— WHAT YOU SHOULD DO —
Copy each line from the records below in which the word "agent" is found.

Saved data entries
○ ○ ○ ○
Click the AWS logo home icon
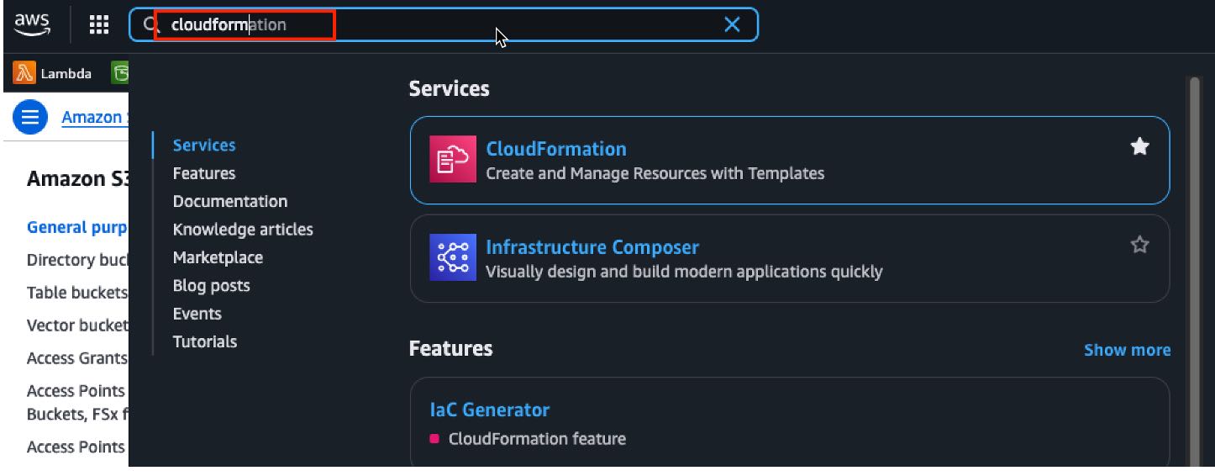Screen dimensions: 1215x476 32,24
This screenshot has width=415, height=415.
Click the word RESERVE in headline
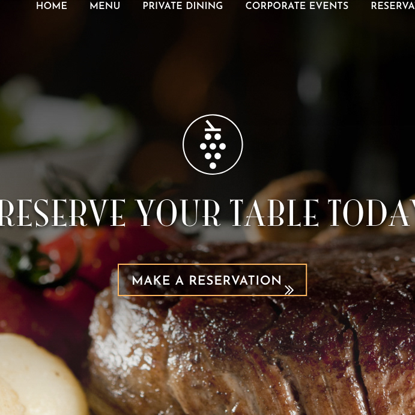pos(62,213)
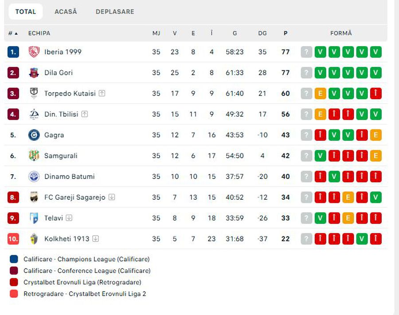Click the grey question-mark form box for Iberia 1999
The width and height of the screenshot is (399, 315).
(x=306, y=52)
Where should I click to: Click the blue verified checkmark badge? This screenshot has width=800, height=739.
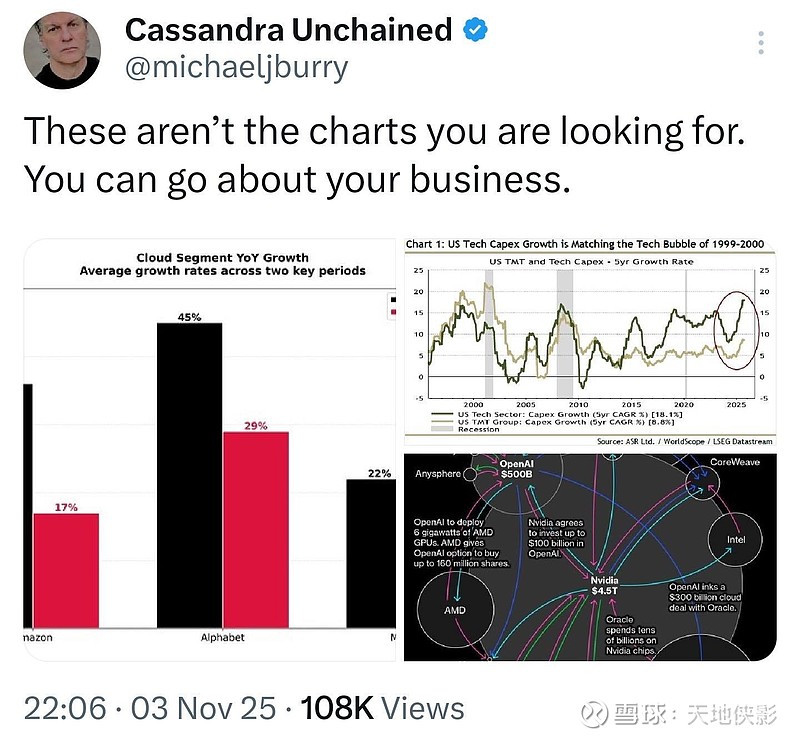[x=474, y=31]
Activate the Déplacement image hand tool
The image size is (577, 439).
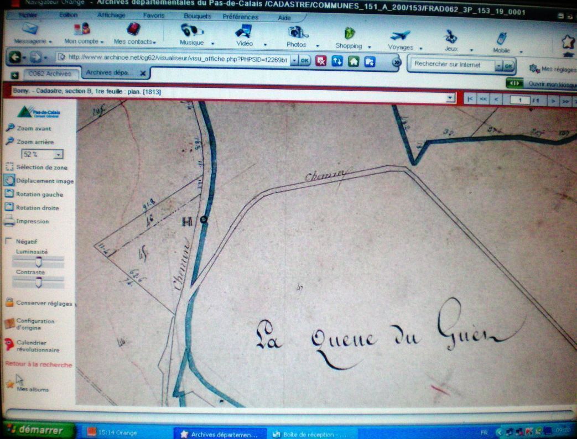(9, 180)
○ ○ ○ ○
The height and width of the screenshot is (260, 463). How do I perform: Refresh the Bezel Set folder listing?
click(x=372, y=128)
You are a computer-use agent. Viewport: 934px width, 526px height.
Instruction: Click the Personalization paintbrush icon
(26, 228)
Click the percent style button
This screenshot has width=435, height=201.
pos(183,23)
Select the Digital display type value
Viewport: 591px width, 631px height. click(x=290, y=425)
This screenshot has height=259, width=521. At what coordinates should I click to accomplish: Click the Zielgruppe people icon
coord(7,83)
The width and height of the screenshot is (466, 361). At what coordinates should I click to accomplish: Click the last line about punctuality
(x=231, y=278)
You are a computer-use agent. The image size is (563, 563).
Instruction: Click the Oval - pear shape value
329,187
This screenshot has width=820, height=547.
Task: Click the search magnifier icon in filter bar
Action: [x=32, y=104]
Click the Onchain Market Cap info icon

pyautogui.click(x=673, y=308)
○ ○ ○ ○
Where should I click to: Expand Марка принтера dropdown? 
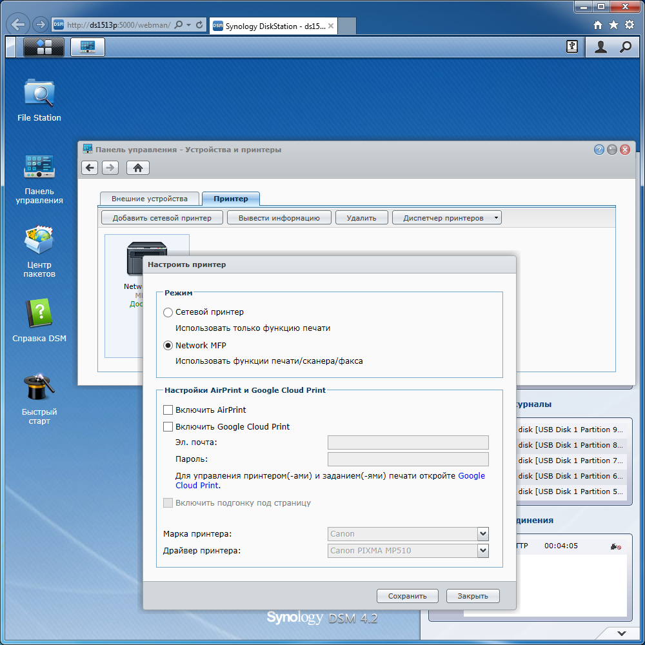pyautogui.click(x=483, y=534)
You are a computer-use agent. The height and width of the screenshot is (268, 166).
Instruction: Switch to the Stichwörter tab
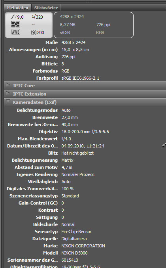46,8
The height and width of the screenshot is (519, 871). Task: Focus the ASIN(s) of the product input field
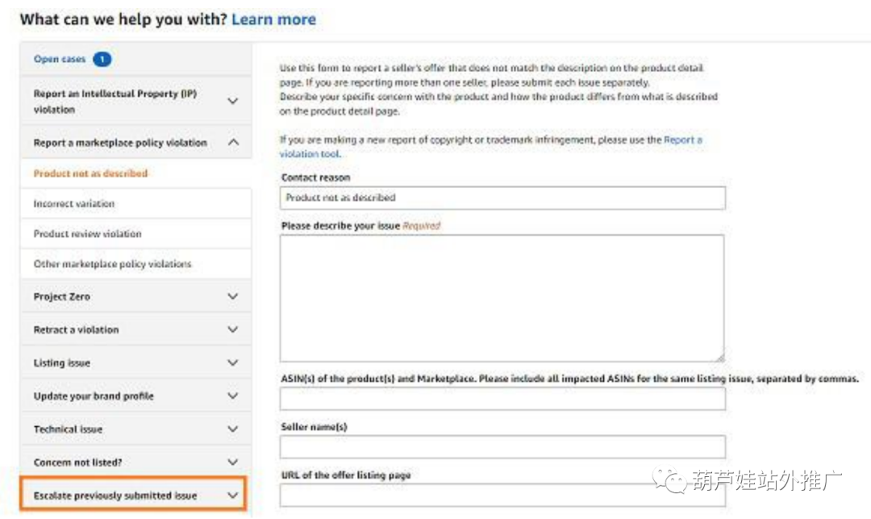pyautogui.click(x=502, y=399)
○ ○ ○ ○
— TASK RESULT —
You are a computer-use agent. Viewport: 934px width, 526px height.
You are a computer-use agent. The image size is (563, 563).
You are a computer-use agent. The height and width of the screenshot is (268, 166).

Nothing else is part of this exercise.